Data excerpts
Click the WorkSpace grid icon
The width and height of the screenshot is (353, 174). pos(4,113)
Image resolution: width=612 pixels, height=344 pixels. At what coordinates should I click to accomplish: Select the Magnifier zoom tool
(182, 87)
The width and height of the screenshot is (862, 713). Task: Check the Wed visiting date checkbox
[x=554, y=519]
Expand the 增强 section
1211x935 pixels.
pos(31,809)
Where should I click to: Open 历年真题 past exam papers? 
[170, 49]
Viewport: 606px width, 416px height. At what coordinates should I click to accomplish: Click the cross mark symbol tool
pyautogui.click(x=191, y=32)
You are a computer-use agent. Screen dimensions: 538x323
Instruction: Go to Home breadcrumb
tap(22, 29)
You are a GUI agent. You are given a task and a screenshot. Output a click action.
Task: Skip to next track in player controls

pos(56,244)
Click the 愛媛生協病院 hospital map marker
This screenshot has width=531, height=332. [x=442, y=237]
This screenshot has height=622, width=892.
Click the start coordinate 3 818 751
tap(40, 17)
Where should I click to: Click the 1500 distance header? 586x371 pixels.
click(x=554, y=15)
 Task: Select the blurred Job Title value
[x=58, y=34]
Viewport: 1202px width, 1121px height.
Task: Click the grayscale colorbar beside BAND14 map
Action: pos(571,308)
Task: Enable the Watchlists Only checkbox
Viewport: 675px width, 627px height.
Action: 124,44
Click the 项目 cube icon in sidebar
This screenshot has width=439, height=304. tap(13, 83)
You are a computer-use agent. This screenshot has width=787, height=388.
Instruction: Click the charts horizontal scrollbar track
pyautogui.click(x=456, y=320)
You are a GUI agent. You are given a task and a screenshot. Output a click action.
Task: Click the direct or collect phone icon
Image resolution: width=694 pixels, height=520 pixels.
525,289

> _What is required_:
Reproduce verbatim only the lines from the one holding "Task: Click the direct or collect phone icon" through the end of the records.

> _Task answer_:
Task: Click the direct or collect phone icon
Image resolution: width=694 pixels, height=520 pixels.
525,289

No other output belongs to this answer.